Credit Score and Report
Typically, private lenders look for prospective borrowers who have credit scores of 750-plus. Lower scores can be a result of a short or (lengthy but) limited credit history or, plainly put, a poor one. (According to Experian, one of three credit score providers, negative information on your report, such as late payments, can last seven to 10 years, unless removed automatically as mandated by the Fair Credit Reporting Act.) Paying off any current credit card debt should also help your score.
But more than your loan or credit-card history can now potentially affect your creditworthiness, especially if you haven’t enough history yet to actually have a credit score. New services are making available to potential lenders your track record in paying such obligations as utility bills. To get your score on the rise, keeping accounts under your name — whether they’re for electricity or your cell phone — up to date is a wise idea.
In addition, try to limit the number of inquiries about your credit profile you initiate. SoFi and its peers will need to run a “soft” check on your history to estimate your new, refinanced loan’s interest rates, but a potentially damaging “hard” check would be necessary for these companies to deliver specific loan terms. (FICO clarifies on its website: “For many people, one additional credit inquiry, voluntary and initiated by an application for credit, may not affect their FICO score at all.
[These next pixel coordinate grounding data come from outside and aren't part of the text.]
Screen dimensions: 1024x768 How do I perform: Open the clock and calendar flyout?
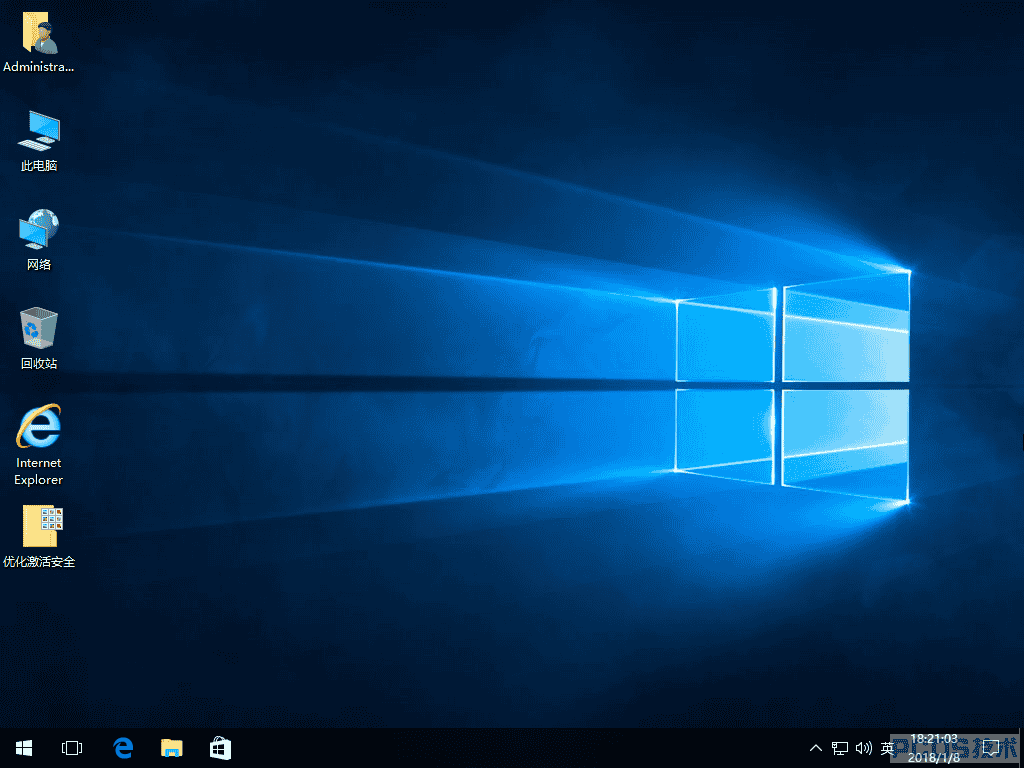click(x=934, y=748)
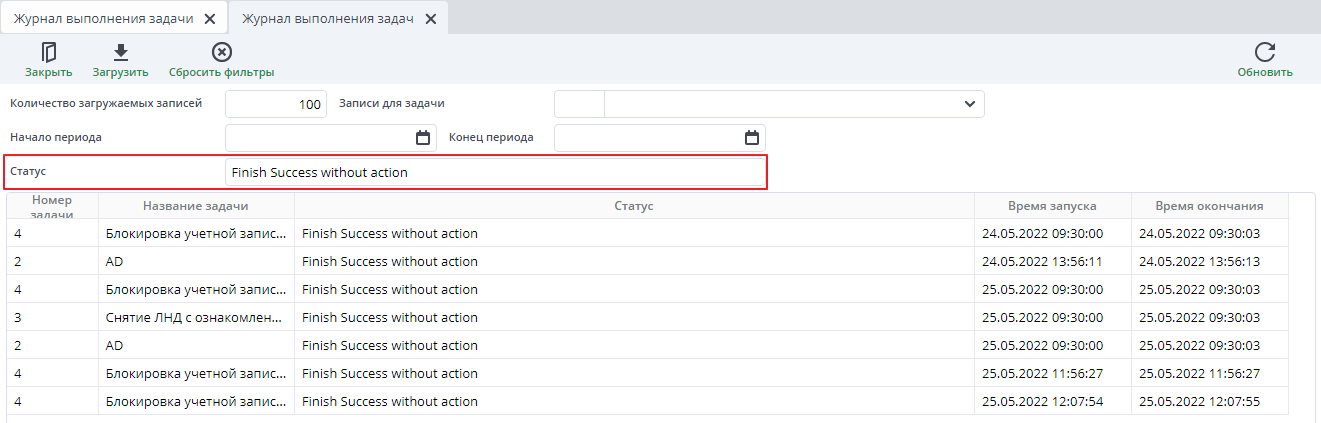
Task: Click the Конец периода date field
Action: tap(648, 138)
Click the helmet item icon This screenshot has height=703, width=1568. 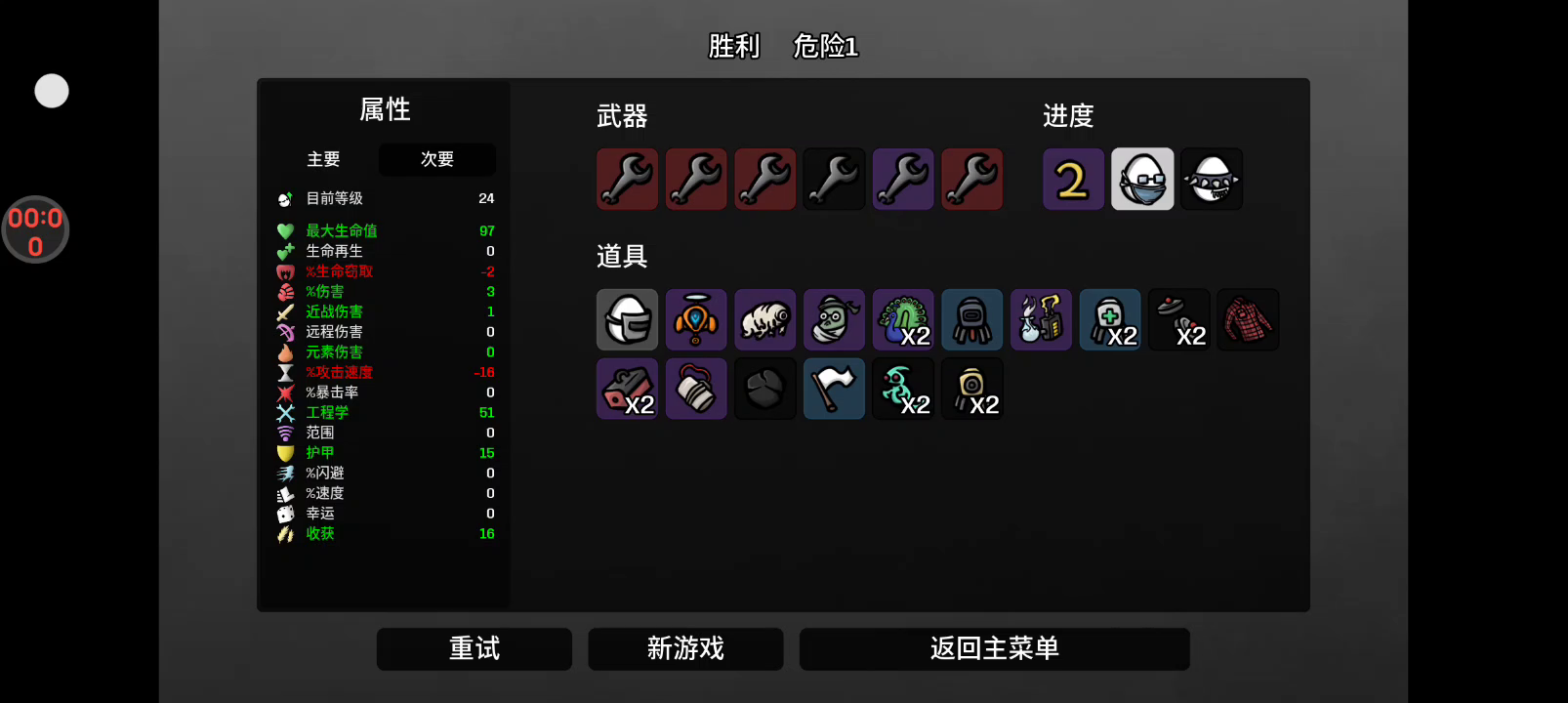point(627,319)
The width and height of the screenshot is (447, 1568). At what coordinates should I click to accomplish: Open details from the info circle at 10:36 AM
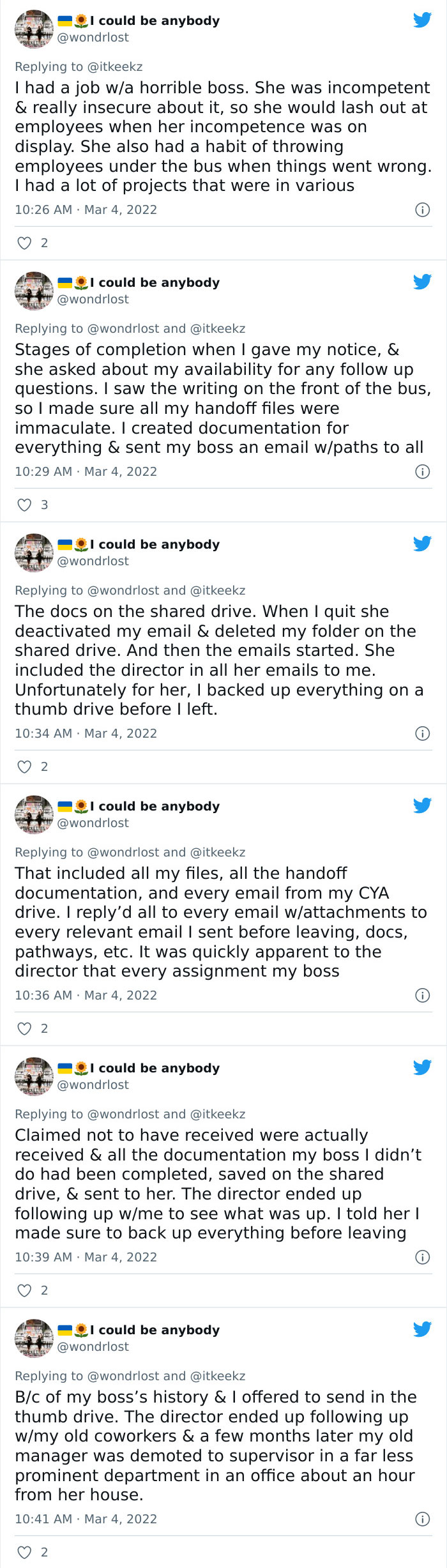tap(423, 995)
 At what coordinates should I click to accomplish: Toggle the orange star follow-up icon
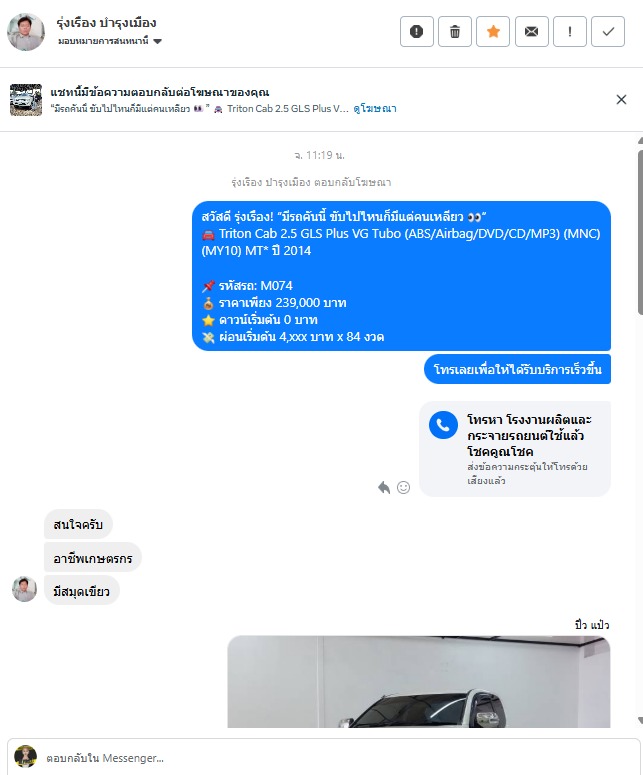click(x=493, y=32)
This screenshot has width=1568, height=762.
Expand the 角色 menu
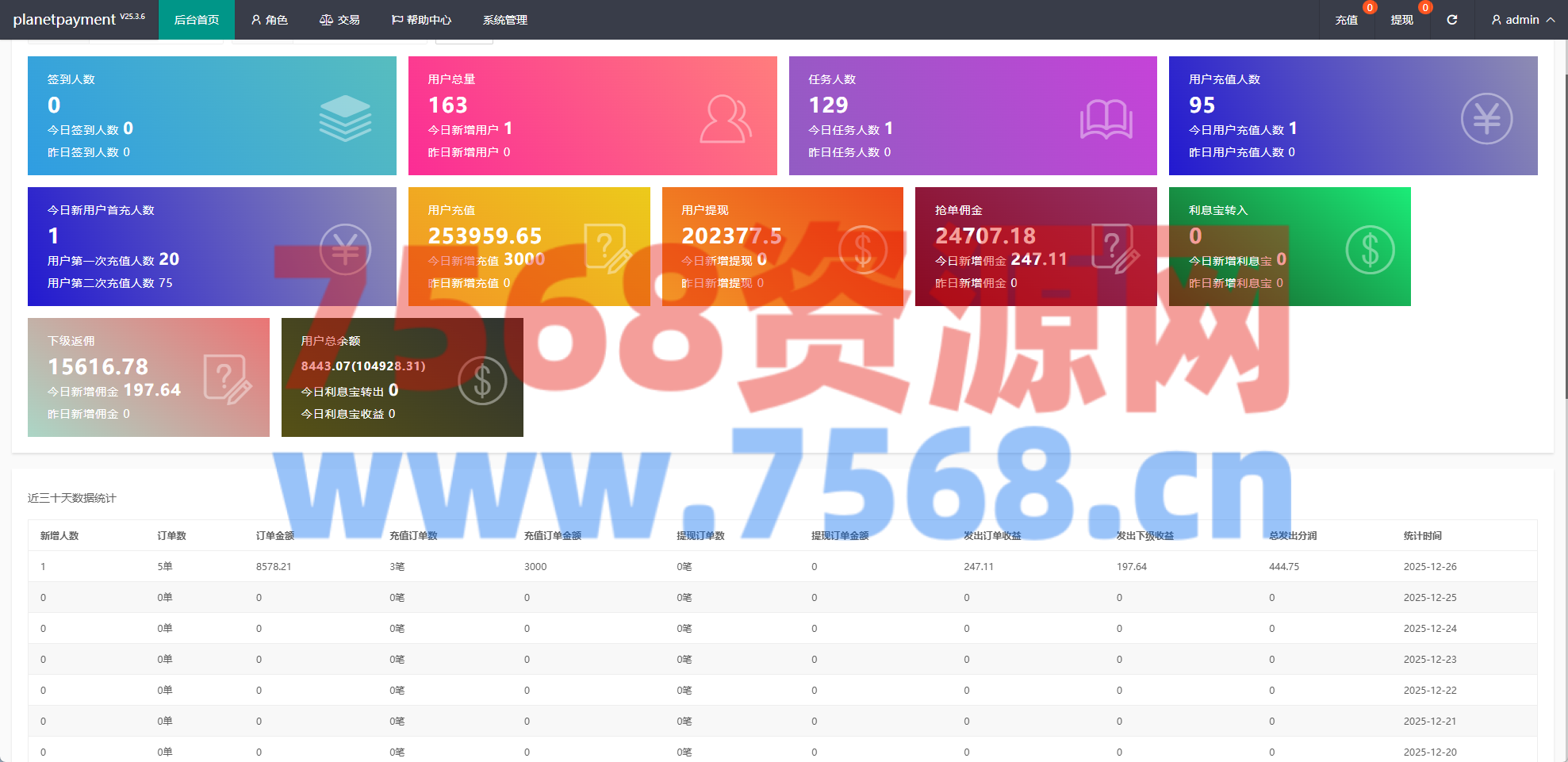(x=269, y=20)
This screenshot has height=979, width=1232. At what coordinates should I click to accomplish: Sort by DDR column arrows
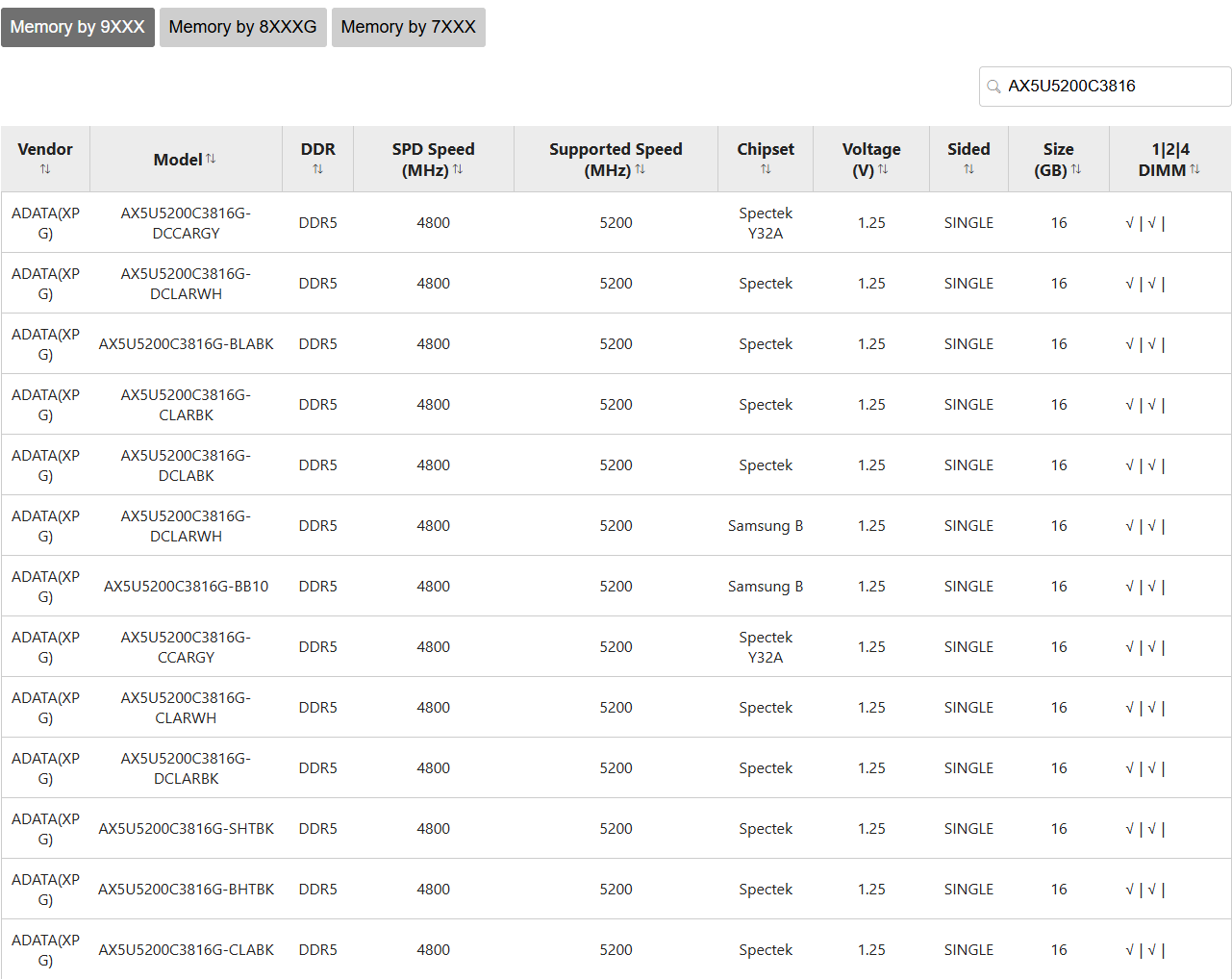(318, 169)
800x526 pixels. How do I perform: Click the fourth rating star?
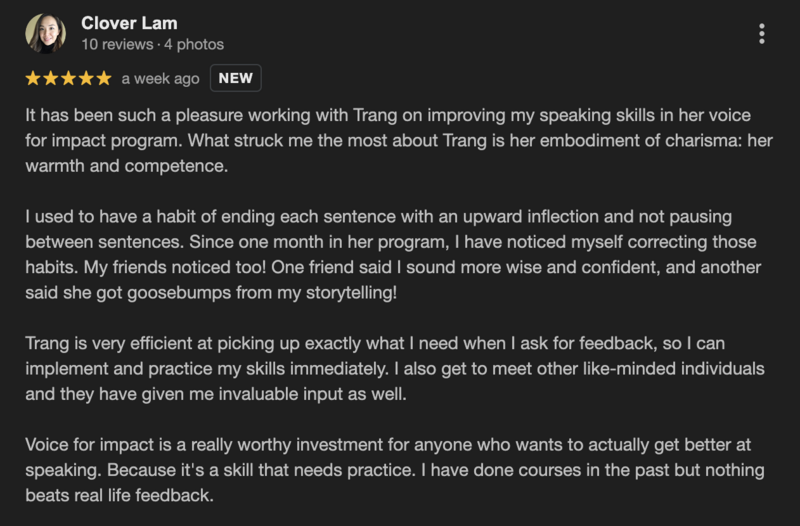click(86, 78)
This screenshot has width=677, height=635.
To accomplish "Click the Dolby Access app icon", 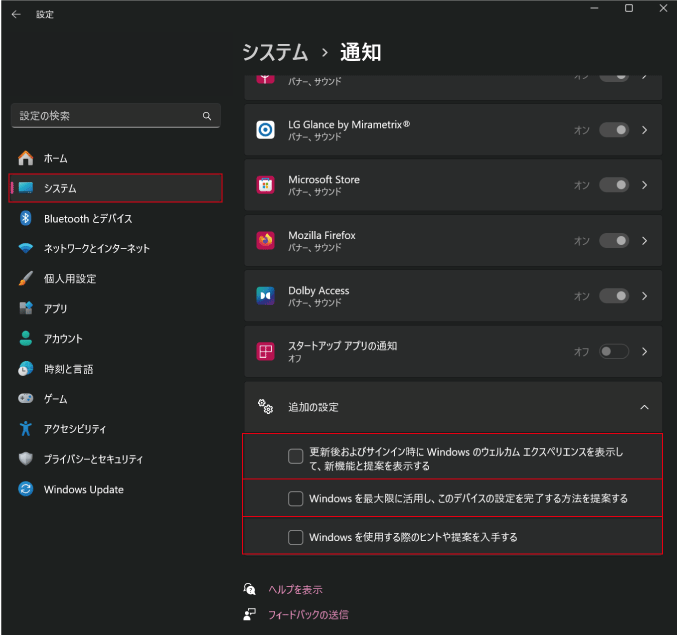I will pos(265,296).

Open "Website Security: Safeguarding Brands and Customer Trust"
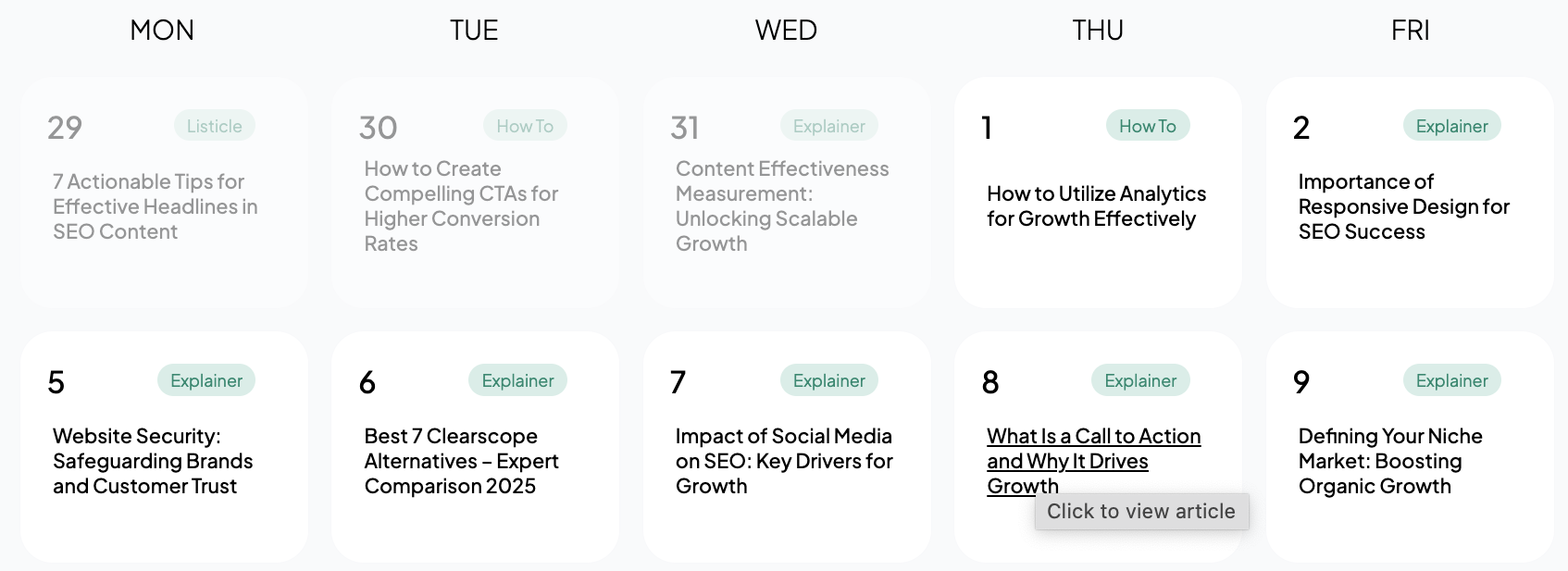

For others, one additional inquiry would take less than 5 points off their FICO score.”)
Find (or Maintain) Employment
By increasing your credit score, you’ve probably covered some of your debt using, ideally, your hourly or annual pay. Your debt-to-income ratio, a second key factor for private lenders looking for safe bets, can obviously be helped my finding or maintaining a job. Proof of employment (or a letter of future employment), which lenders seek in refinancers’ applications, will make their banks more comfortable in lending to you. You may also be asked to submit recent pay stubs or tax documents.
Keep in mind that if you’re currently out of work — or if your job situation is tenuous — private lenders such as SoFi competitor CommonBond offer your support, training and network programs to help you find work. After all, steady income equals steady loan payments, and your new lender will be as motivated as you are to avoid defaulting.
Identify a Co-Signer and Apply
Aside from a good credit score and a regular paycheck, you can make your borrower profile more attractive by recruiting a co-signer. A vouching family member or friend (who also has good credit and a history of earning) can help you and your lender get the best possible terms from the bank. It’s best to compare these terms side by side. ValuePenguin analysts recommend auditioning at least three refinancing lenders’ APRs and repayment flexibility to choose the best option for you.
After becoming a “great” candidate, your potentially “great” interest rate will be determined on other factors, such as the length of your loan and whether you choose a variable or fixed rate. The lenders themselves advise you to shop around for rates within one month to make the lowest possible impact on your credit score.